A Survey on Predictive Safety
in Embodied AI
- 1University College London
- 2Holistic AI
Abstract
Embodied AI systems operate in the physical world, where failures cause irreversible harm, yet safety research remains siloed across robotics, autonomous driving, and foundation-model communities. We survey 236 papers (2017–2026) through a three-axis taxonomy of safety aspects, embodied system types, and model types — including the emerging class of world action models (WAM) that unify vision-language-action and world-model architectures. We organise the field under the lens of predictive safety: the principle that an agent should evaluate candidate actions by simulating their consequences before execution. Combining topic modelling, co-occurrence analysis, and a gap-score metric that quantifies under-explored areas relative to expected coverage, we map where effort concentrates and where blind spots persist. Manipulation under robustness, alignment, and constraint satisfaction is well studied, whereas robustness in simulation environments and multi-agent systems, control barrier methods for autonomous driving, and the transfer of safe-RL formulations from RL to vision-language-action models remain substantially neglected. Risk-weighted scoring elevates autonomous driving to the top of the priority list. We distil the results into a quantitative roadmap of research priorities to close the most consequential safety gaps in embodied AI.
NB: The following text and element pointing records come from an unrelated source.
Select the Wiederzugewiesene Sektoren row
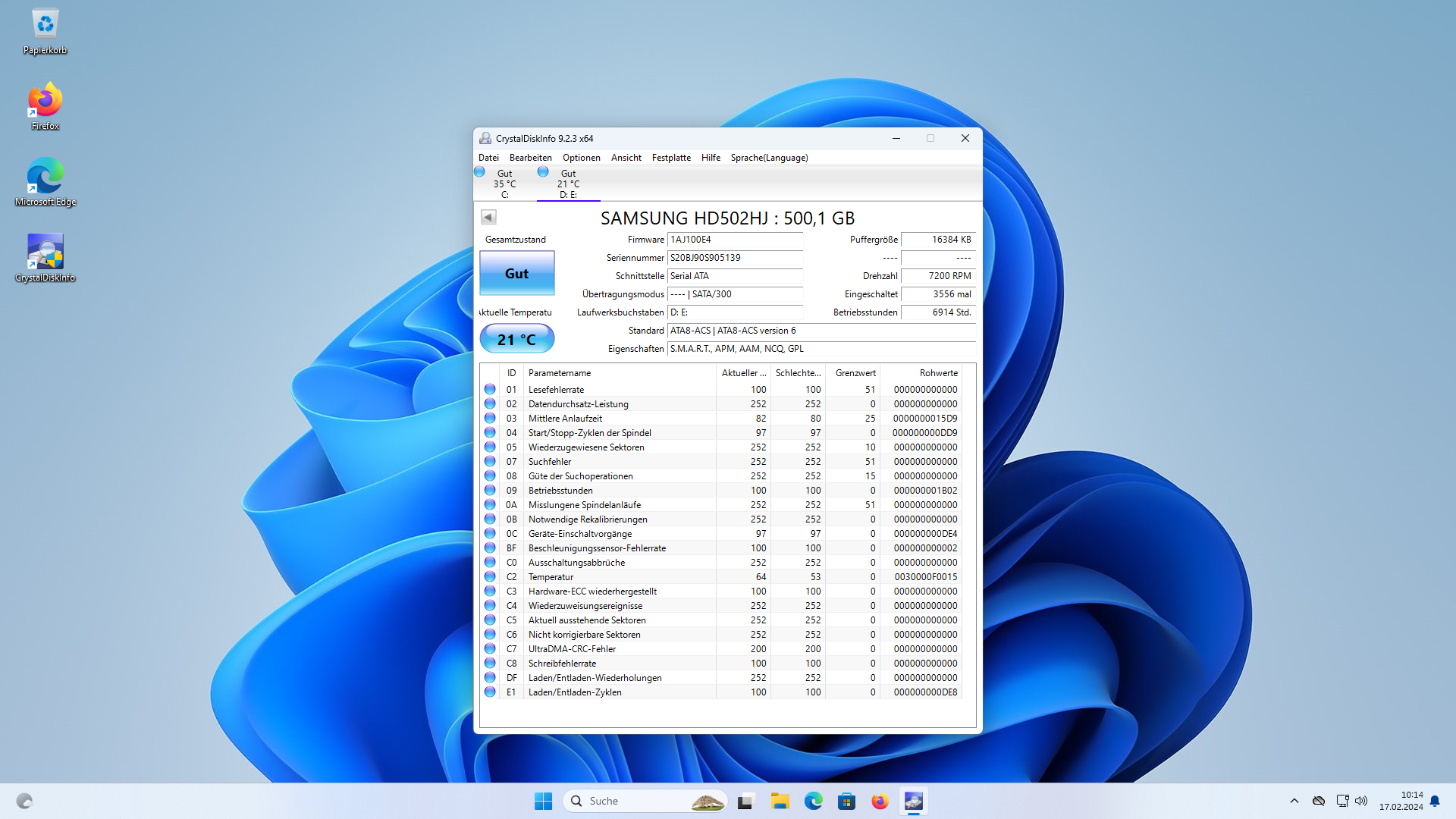 click(x=586, y=447)
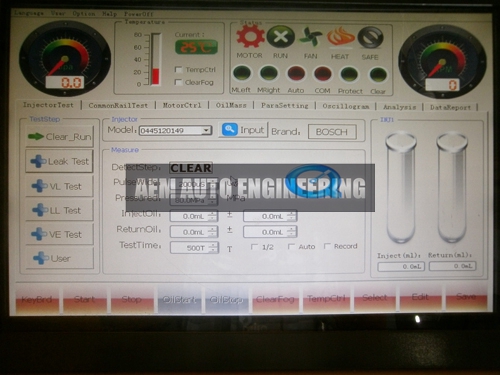The image size is (500, 375).
Task: Tick the Auto checkbox near TestTime
Action: tap(291, 246)
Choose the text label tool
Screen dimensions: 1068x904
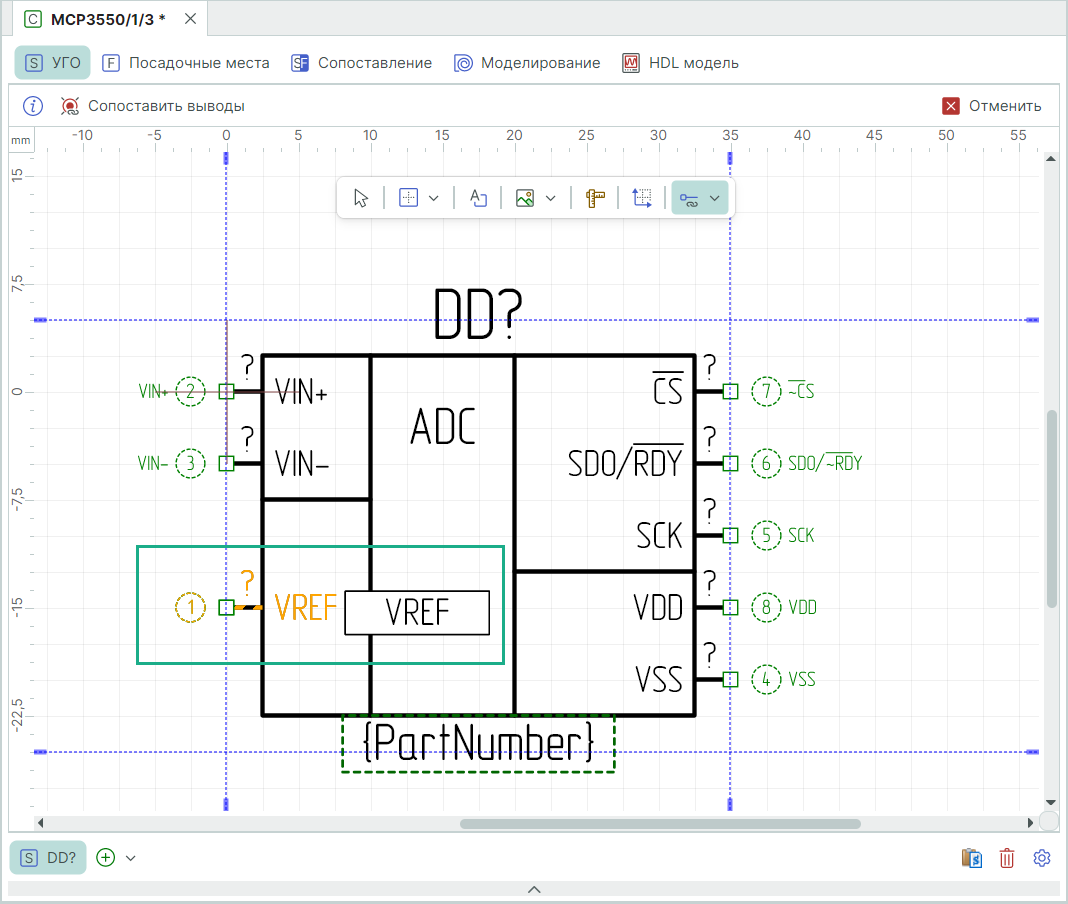point(478,198)
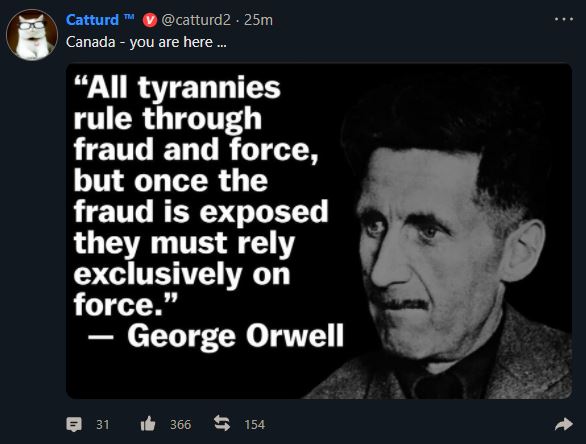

The corpus, paper by paper
Each point is one paper. Colour encodes the dominant architecture, method, or paper type; columns stack by year. Hover a point for details, click any legend chip to filter.
Categories are assigned by keyword matching against title and abstract, mirroring the paper's analysis pipeline. When a paper matches several, the dominant tag is selected by priority (architectures > methods > paper type).
1. Overview
The transition from digital to physical agency fundamentally changes the safety landscape. When a language model hallucinates, the consequence is correctable misinformation; when a robotic manipulator miscalculates a grasp force, the consequence may be a shattered object or an injured person. Physical actions are largely irreversible, unfold in open-ended environments that resist exhaustive specification, and affect individuals who never consented to interact with the system.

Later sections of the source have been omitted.